From what we've seen on our travels so far. ancient history seems to be a thing of the past here in India. For instance, this magnificent tomb of Mohammed Ali Shak in Lucknow, (the Bara Imambara), looks as though it should have been built in the 12th or 13th centuries, yet it is less than two centuries old.
Although these building look impressive from a distance, up close they are a sorry sight. Here's one old guy with a trowel trying to patch up the plasterwork - he has a very long way to go.
Work on the complex was abandoned in 1840 before it was completed because Shak died. And nothing has changed here since; nothing is properly finished; everything is in a state of collapse... (Including a relatively new 5 storey building in Delhi the other day).
However, in the early eighteen-hundreds a magnificent city within a city was built here in Lucknow. It was the British Residency and was the seat of power for the Raj in this part of India. Some 3,000 British and their army of Sepoys lived in palatial buildings surrounded by manicured gardens until 1857 when some Sepoys mutineered and attempted to overthrow the British in the First War of Independence. Here are the remains of some of the buildings...

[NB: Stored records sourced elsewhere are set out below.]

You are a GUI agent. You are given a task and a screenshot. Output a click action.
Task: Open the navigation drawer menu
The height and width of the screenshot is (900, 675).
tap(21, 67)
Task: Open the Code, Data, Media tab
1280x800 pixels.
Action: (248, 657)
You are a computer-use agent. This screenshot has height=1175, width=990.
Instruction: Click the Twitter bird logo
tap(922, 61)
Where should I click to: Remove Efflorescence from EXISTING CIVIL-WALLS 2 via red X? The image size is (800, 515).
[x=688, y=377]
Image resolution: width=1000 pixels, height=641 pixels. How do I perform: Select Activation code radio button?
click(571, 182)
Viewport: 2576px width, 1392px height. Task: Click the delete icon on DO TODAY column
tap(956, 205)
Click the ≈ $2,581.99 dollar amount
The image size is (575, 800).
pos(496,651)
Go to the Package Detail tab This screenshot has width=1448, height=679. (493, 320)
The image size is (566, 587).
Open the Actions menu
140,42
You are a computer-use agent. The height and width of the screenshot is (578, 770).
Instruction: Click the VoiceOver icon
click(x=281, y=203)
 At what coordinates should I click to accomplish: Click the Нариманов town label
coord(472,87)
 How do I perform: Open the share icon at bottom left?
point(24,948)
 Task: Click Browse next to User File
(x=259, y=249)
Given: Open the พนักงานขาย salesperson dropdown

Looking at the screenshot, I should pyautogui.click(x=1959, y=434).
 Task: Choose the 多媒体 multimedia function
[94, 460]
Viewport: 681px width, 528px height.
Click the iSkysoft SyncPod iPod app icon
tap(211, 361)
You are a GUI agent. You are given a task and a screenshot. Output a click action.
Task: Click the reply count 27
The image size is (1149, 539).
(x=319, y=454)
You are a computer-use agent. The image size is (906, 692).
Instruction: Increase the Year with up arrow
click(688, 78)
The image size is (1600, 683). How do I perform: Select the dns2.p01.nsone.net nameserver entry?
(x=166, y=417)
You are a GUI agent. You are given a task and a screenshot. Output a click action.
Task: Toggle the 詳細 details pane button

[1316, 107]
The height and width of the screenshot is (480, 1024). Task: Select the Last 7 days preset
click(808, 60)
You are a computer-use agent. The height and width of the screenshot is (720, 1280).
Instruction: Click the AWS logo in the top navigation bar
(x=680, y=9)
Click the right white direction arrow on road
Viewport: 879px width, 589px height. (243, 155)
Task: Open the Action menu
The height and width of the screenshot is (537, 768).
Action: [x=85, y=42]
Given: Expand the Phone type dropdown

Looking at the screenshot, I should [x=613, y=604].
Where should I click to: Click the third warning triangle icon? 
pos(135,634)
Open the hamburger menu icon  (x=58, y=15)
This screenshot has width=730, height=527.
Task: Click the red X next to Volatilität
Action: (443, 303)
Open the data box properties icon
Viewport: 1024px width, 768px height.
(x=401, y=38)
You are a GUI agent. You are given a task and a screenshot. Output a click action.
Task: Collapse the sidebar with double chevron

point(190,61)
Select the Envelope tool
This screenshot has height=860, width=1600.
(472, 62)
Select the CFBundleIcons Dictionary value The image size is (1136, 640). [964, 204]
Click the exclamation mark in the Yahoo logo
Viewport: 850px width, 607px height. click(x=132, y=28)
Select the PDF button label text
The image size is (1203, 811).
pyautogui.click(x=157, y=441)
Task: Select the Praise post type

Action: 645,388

During the 3 month seige of Lucknow by more than 30,000 Indians, some 2,000 of the residents were killed and most of the buildings were razed. However, reinforcements eventually arrived and fought off the insurgents. The buildings were never repaired and provide a poignant memorial to India's violent past. However, we were surprised at the large number of teenagers who were visiting this site until we discovered that it's ruins and rambling grounds provide numerous hidey-holes for young lovers. Arranged marriages are the norm here and there are very few private places in this teeming city away from the prying eyes of parents and chaperons where unapproved assignations can take place. Here's a couple spooning under a banyan tree in the Residency's lush surroundings.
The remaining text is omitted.